The author is clearly saying " _We have to put in our best efforts_ and then
give ourselves permission to let whatever happens to happen". And then that
_after we 've put in our best effort_, we must accept that some things are out
of our control and impossible to accurately predict: things like _timing!_

She doesn't dismiss effort or time: she just says that you can't rely on them
to produce predictable results at specific times. You will work hard, and you
will succeed most of the times you work hard at something. But probably not
when you predicted you will succeed. And maybe not always at the thing that
you initially wanted to succeed at. And accepting lack of control doesn't mean
loosing motivation. Even her points about motivation I read them as saying
something along the lines of: "don't try to pump up yourself with artificial
willpower and motivation, just persist at working in your natural rhythm, and
things will work out fine, even if you can't control _when_ they will work out
fine".

It's very biased towards the "accept the lack of control" part, indeed.

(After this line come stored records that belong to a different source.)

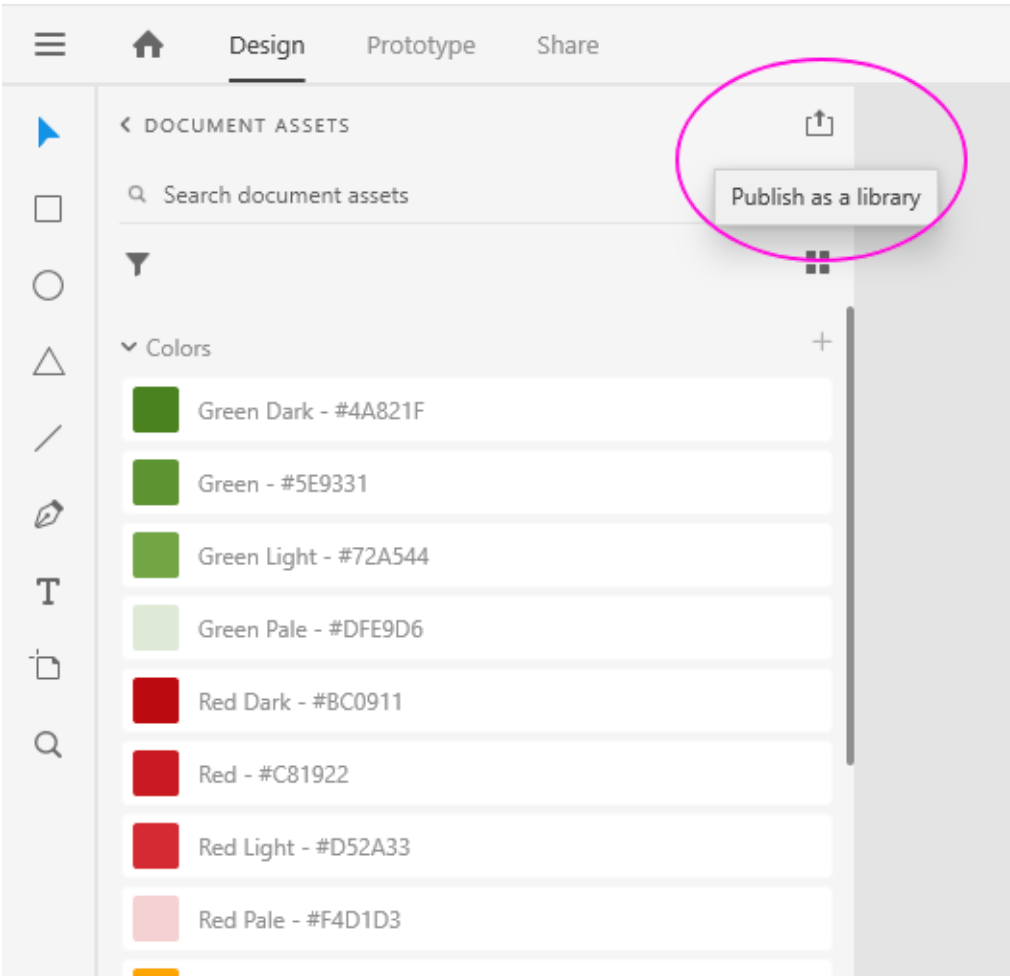Collapse the Colors section
This screenshot has height=980, width=1010.
tap(128, 348)
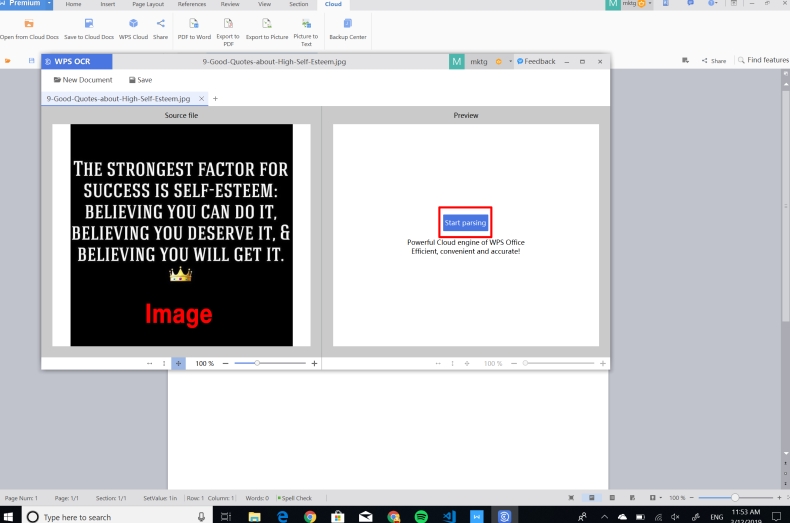Click Save in the WPS OCR window
The image size is (790, 523).
point(140,80)
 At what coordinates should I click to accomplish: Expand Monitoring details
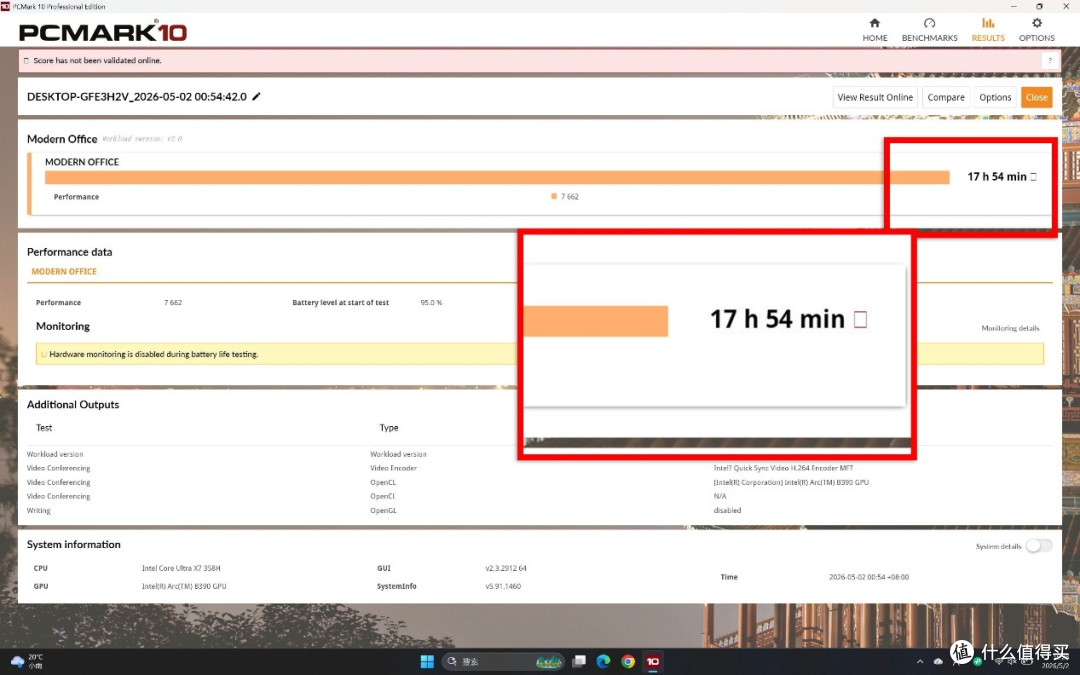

But
_the bias is necessary_ to counterbalance the pov of people like you that keep
throwing up the "work harder, work more" (or "just put more time, more
effort") mantra to everyone they meet! This kind of advice is useful for some
people. But _horrible_ for others! Some need more to find a "a natural rhythm"
and "let things happen", and unfortunately you rarely see this advice. Others
may indeed call what I would say it's "my natural rhythm", something like
"extremely hard work and perseverence", and maybe these kinds of people need
_your kind of advice._

...and there are also those that are simply "born to be lazy", and throwing
the "work harder, work more" thing at them will only viciously turn them
against whoever yelled that at them, transforming them from harmless slackers
into people that will instead steal or kill or be corrupt and spread
corruption, or otherwise sabotage the system just for the "fun" (read "revenge
for being bothered") of making others suffer simply because some self-
righteuous know-it-alls couldn't simply "let them be".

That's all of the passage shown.